Task goal: Nothing may be dropped or altered: reproduce all the data.

Items from a data source
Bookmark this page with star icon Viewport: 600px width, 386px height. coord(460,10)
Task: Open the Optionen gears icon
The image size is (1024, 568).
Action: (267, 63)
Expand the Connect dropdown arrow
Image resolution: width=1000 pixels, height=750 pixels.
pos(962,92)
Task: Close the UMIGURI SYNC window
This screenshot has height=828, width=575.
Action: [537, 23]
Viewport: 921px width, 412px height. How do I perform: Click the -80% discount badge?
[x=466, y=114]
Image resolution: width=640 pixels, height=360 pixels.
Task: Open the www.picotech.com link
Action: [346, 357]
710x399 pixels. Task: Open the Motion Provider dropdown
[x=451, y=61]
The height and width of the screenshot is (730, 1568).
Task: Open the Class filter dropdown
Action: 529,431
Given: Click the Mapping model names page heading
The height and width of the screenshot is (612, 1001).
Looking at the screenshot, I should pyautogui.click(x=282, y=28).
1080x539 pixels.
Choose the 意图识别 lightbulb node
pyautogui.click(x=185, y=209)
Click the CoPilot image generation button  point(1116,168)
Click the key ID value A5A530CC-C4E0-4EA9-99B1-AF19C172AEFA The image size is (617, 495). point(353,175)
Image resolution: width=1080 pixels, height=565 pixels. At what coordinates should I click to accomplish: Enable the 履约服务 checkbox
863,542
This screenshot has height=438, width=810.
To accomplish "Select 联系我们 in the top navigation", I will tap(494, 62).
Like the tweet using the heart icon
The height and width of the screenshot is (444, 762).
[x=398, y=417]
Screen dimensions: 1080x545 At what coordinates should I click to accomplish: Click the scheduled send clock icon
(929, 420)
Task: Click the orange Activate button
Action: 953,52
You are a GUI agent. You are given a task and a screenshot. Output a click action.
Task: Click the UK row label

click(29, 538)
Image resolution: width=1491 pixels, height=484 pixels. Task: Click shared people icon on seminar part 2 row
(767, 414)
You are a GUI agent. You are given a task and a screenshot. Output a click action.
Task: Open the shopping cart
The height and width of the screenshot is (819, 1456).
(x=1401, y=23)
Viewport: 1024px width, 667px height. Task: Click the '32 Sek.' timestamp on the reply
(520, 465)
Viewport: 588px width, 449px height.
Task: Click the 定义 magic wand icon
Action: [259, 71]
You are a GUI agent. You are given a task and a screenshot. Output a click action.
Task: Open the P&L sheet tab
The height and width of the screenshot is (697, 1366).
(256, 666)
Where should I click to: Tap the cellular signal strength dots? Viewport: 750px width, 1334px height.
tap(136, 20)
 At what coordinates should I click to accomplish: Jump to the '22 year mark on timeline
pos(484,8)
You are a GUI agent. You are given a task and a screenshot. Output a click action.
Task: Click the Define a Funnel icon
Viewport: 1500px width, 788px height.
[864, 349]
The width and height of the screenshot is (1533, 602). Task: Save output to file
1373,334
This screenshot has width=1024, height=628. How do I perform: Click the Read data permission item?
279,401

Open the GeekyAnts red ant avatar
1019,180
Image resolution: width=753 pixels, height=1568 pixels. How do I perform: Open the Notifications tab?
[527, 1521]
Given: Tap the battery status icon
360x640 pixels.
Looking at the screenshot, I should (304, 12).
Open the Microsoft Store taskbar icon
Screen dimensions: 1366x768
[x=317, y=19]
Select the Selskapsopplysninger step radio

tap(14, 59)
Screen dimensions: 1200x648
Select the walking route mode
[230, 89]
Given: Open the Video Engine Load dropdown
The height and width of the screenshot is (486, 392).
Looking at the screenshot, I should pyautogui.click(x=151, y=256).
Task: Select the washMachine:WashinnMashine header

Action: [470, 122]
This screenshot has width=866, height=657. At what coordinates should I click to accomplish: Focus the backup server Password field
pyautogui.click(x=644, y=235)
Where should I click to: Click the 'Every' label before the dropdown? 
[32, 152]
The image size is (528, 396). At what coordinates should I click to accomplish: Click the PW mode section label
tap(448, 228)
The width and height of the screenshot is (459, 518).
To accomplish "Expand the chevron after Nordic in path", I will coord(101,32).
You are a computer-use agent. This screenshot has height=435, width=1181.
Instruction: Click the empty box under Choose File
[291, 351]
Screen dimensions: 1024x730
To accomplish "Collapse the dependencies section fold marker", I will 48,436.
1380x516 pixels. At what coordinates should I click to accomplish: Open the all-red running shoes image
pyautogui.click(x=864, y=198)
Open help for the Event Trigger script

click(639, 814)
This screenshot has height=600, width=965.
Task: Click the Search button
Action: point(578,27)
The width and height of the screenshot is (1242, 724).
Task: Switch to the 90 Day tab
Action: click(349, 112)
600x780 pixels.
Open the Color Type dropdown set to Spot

Result:
Bookmark this page with star icon Viewport: 600px width, 386px height. coord(460,10)
Task: Open the Optionen gears icon
The image size is (1024, 568).
Action: (267, 63)
Expand the Connect dropdown arrow
Image resolution: width=1000 pixels, height=750 pixels.
pos(962,92)
Task: Close the UMIGURI SYNC window
This screenshot has height=828, width=575.
Action: [537, 23]
Viewport: 921px width, 412px height. How do I perform: Click the -80% discount badge?
[x=466, y=114]
Image resolution: width=640 pixels, height=360 pixels.
Task: Open the www.picotech.com link
Action: [346, 357]
710x399 pixels. Task: Open the Motion Provider dropdown
[x=451, y=61]
The height and width of the screenshot is (730, 1568).
Task: Open the Class filter dropdown
Action: 529,431
Given: Click the Mapping model names page heading
The height and width of the screenshot is (612, 1001).
Looking at the screenshot, I should pyautogui.click(x=282, y=28).
1080x539 pixels.
Choose the 意图识别 lightbulb node
pyautogui.click(x=185, y=209)
Click the CoPilot image generation button  point(1116,168)
Click the key ID value A5A530CC-C4E0-4EA9-99B1-AF19C172AEFA The image size is (617, 495). point(353,175)
Image resolution: width=1080 pixels, height=565 pixels. At what coordinates should I click to accomplish: Enable the 履约服务 checkbox
863,542
This screenshot has height=438, width=810.
To accomplish "Select 联系我们 in the top navigation", I will tap(494, 62).
Like the tweet using the heart icon
The height and width of the screenshot is (444, 762).
[x=398, y=417]
Screen dimensions: 1080x545 At what coordinates should I click to accomplish: Click the scheduled send clock icon
(929, 420)
Task: Click the orange Activate button
Action: 953,52
You are a GUI agent. You are given a task and a screenshot. Output a click action.
Task: Click the UK row label

click(29, 538)
Image resolution: width=1491 pixels, height=484 pixels. Task: Click shared people icon on seminar part 2 row
(767, 414)
You are a GUI agent. You are given a task and a screenshot. Output a click action.
Task: Open the shopping cart
The height and width of the screenshot is (819, 1456).
(x=1401, y=23)
Viewport: 1024px width, 667px height. Task: Click the '32 Sek.' timestamp on the reply
(520, 465)
Viewport: 588px width, 449px height.
Task: Click the 定义 magic wand icon
Action: [259, 71]
You are a GUI agent. You are given a task and a screenshot. Output a click action.
Task: Open the P&L sheet tab
The height and width of the screenshot is (697, 1366).
(256, 666)
Where should I click to: Tap the cellular signal strength dots? Viewport: 750px width, 1334px height.
tap(136, 20)
 At what coordinates should I click to accomplish: Jump to the '22 year mark on timeline
pos(484,8)
You are a GUI agent. You are given a task and a screenshot. Output a click action.
Task: Click the Define a Funnel icon
Viewport: 1500px width, 788px height.
[864, 349]
The width and height of the screenshot is (1533, 602). Task: Save output to file
1373,334
This screenshot has width=1024, height=628. How do I perform: Click the Read data permission item?
279,401

Open the GeekyAnts red ant avatar
1019,180
Image resolution: width=753 pixels, height=1568 pixels. How do I perform: Open the Notifications tab?
[527, 1521]
Given: Tap the battery status icon
360x640 pixels.
Looking at the screenshot, I should (304, 12).
Open the Microsoft Store taskbar icon
Screen dimensions: 1366x768
[x=317, y=19]
Select the Selskapsopplysninger step radio

tap(14, 59)
Screen dimensions: 1200x648
Select the walking route mode
[230, 89]
Given: Open the Video Engine Load dropdown
The height and width of the screenshot is (486, 392).
Looking at the screenshot, I should pyautogui.click(x=151, y=256).
Task: Select the washMachine:WashinnMashine header

Action: [470, 122]
This screenshot has width=866, height=657. At what coordinates should I click to accomplish: Focus the backup server Password field
pyautogui.click(x=644, y=235)
Where should I click to: Click the 'Every' label before the dropdown? 
[32, 152]
The image size is (528, 396). At what coordinates should I click to accomplish: Click the PW mode section label
tap(448, 228)
The width and height of the screenshot is (459, 518).
To accomplish "Expand the chevron after Nordic in path", I will coord(101,32).
You are a computer-use agent. This screenshot has height=435, width=1181.
Instruction: Click the empty box under Choose File
[291, 351]
Screen dimensions: 1024x730
To accomplish "Collapse the dependencies section fold marker", I will 48,436.
1380x516 pixels. At what coordinates should I click to accomplish: Open the all-red running shoes image
pyautogui.click(x=864, y=198)
Open help for the Event Trigger script

click(639, 814)
This screenshot has height=600, width=965.
Task: Click the Search button
Action: point(578,27)
The width and height of the screenshot is (1242, 724).
Task: Switch to the 90 Day tab
Action: click(349, 112)
600x780 pixels.
Open the Color Type dropdown set to Spot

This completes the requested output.